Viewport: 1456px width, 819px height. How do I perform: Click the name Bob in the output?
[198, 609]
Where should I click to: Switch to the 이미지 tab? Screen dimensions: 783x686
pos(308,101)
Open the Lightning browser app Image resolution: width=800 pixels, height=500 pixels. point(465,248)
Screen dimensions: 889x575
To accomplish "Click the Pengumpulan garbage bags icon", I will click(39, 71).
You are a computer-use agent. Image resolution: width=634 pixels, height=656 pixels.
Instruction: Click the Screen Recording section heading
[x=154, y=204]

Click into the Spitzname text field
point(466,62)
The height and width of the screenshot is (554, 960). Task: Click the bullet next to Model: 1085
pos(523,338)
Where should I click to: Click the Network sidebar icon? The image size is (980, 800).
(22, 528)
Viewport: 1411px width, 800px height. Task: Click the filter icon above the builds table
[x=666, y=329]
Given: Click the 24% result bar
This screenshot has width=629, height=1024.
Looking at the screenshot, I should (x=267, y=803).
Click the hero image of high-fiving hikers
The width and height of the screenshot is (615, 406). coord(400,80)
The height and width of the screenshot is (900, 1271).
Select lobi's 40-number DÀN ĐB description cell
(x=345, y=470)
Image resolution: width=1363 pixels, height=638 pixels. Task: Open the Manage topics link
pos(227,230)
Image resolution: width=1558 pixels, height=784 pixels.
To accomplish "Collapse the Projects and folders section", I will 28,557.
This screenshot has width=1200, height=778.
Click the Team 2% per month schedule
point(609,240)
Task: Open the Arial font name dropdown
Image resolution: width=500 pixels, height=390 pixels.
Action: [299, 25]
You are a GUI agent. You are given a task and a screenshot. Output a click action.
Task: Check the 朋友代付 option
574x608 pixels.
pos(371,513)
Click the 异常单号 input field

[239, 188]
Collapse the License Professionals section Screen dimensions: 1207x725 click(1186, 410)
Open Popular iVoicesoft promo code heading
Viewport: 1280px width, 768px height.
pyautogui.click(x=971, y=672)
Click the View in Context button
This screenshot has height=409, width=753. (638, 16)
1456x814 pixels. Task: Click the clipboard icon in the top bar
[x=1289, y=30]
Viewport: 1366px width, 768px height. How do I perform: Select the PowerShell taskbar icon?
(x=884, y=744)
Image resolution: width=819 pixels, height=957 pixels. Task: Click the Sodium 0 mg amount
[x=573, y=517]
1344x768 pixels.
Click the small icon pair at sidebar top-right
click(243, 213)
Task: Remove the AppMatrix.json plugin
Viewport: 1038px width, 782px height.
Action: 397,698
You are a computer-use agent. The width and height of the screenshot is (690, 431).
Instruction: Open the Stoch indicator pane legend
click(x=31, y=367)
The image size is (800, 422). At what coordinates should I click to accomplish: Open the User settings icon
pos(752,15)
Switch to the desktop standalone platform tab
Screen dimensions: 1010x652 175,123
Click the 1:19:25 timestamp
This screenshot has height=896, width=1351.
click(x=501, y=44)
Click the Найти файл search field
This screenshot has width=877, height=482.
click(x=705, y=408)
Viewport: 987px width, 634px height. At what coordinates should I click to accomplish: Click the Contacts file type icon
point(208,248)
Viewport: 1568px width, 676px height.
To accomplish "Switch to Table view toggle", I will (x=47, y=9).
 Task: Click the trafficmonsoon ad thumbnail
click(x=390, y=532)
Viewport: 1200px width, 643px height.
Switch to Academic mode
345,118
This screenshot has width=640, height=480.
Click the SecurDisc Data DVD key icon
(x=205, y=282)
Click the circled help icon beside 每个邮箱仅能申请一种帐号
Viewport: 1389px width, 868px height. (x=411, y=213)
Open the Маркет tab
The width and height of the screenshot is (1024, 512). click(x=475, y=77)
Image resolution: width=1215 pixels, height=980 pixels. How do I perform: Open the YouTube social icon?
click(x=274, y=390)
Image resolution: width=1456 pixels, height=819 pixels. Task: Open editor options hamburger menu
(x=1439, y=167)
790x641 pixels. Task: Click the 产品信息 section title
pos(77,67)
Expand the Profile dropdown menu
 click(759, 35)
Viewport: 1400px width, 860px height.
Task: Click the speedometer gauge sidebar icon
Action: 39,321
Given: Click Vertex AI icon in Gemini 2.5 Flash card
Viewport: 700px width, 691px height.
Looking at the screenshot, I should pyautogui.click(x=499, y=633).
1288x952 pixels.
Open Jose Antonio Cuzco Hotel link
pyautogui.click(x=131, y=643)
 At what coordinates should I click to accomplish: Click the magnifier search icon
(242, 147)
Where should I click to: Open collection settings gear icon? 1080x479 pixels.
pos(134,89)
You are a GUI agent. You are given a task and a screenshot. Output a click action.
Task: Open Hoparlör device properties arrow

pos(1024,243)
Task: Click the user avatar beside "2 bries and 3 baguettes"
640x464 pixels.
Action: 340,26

### ACTIVITY:
The whole listing above should be output again exactly.

### WRITTEN RESPONSE:
Viewport: 1456px width, 819px height. How do I perform: Click the name Bob in the output?
[198, 609]
Where should I click to: Switch to the 이미지 tab? Screen dimensions: 783x686
pos(308,101)
Open the Lightning browser app Image resolution: width=800 pixels, height=500 pixels. point(465,248)
Screen dimensions: 889x575
To accomplish "Click the Pengumpulan garbage bags icon", I will click(39, 71).
You are a computer-use agent. Image resolution: width=634 pixels, height=656 pixels.
Instruction: Click the Screen Recording section heading
[x=154, y=204]

Click into the Spitzname text field
point(466,62)
The height and width of the screenshot is (554, 960). Task: Click the bullet next to Model: 1085
pos(523,338)
Where should I click to: Click the Network sidebar icon? The image size is (980, 800).
(22, 528)
Viewport: 1411px width, 800px height. Task: Click the filter icon above the builds table
[x=666, y=329]
Given: Click the 24% result bar
This screenshot has width=629, height=1024.
Looking at the screenshot, I should (x=267, y=803).
Click the hero image of high-fiving hikers
The width and height of the screenshot is (615, 406). coord(400,80)
The height and width of the screenshot is (900, 1271).
Select lobi's 40-number DÀN ĐB description cell
(x=345, y=470)
Image resolution: width=1363 pixels, height=638 pixels. Task: Open the Manage topics link
pos(227,230)
Image resolution: width=1558 pixels, height=784 pixels.
To accomplish "Collapse the Projects and folders section", I will 28,557.
This screenshot has width=1200, height=778.
Click the Team 2% per month schedule
point(609,240)
Task: Open the Arial font name dropdown
Image resolution: width=500 pixels, height=390 pixels.
Action: [299, 25]
You are a GUI agent. You are given a task and a screenshot. Output a click action.
Task: Check the 朋友代付 option
574x608 pixels.
pos(371,513)
Click the 异常单号 input field

[239, 188]
Collapse the License Professionals section Screen dimensions: 1207x725 click(1186, 410)
Open Popular iVoicesoft promo code heading
Viewport: 1280px width, 768px height.
pyautogui.click(x=971, y=672)
Click the View in Context button
This screenshot has height=409, width=753. (638, 16)
1456x814 pixels. Task: Click the clipboard icon in the top bar
[x=1289, y=30]
Viewport: 1366px width, 768px height. How do I perform: Select the PowerShell taskbar icon?
(x=884, y=744)
Image resolution: width=819 pixels, height=957 pixels. Task: Click the Sodium 0 mg amount
[x=573, y=517]
1344x768 pixels.
Click the small icon pair at sidebar top-right
click(243, 213)
Task: Remove the AppMatrix.json plugin
Viewport: 1038px width, 782px height.
Action: 397,698
You are a computer-use agent. The width and height of the screenshot is (690, 431).
Instruction: Open the Stoch indicator pane legend
click(x=31, y=367)
The image size is (800, 422). At what coordinates should I click to accomplish: Open the User settings icon
pos(752,15)
Switch to the desktop standalone platform tab
Screen dimensions: 1010x652 175,123
Click the 1:19:25 timestamp
This screenshot has height=896, width=1351.
click(x=501, y=44)
Click the Найти файл search field
This screenshot has width=877, height=482.
click(x=705, y=408)
Viewport: 987px width, 634px height. At what coordinates should I click to accomplish: Click the Contacts file type icon
point(208,248)
Viewport: 1568px width, 676px height.
To accomplish "Switch to Table view toggle", I will (x=47, y=9).
 Task: Click the trafficmonsoon ad thumbnail
click(x=390, y=532)
Viewport: 1200px width, 643px height.
Switch to Academic mode
345,118
This screenshot has width=640, height=480.
Click the SecurDisc Data DVD key icon
(x=205, y=282)
Click the circled help icon beside 每个邮箱仅能申请一种帐号
Viewport: 1389px width, 868px height. (x=411, y=213)
Open the Маркет tab
The width and height of the screenshot is (1024, 512). click(x=475, y=77)
Image resolution: width=1215 pixels, height=980 pixels. How do I perform: Open the YouTube social icon?
click(x=274, y=390)
Image resolution: width=1456 pixels, height=819 pixels. Task: Open editor options hamburger menu
(x=1439, y=167)
790x641 pixels. Task: Click the 产品信息 section title
pos(77,67)
Expand the Profile dropdown menu
 click(759, 35)
Viewport: 1400px width, 860px height.
Task: Click the speedometer gauge sidebar icon
Action: 39,321
Given: Click Vertex AI icon in Gemini 2.5 Flash card
Viewport: 700px width, 691px height.
Looking at the screenshot, I should pyautogui.click(x=499, y=633).
1288x952 pixels.
Open Jose Antonio Cuzco Hotel link
pyautogui.click(x=131, y=643)
 At what coordinates should I click to accomplish: Click the magnifier search icon
(242, 147)
Where should I click to: Open collection settings gear icon? 1080x479 pixels.
pos(134,89)
You are a GUI agent. You are given a task and a screenshot. Output a click action.
Task: Open Hoparlör device properties arrow

pos(1024,243)
Task: Click the user avatar beside "2 bries and 3 baguettes"
640x464 pixels.
Action: 340,26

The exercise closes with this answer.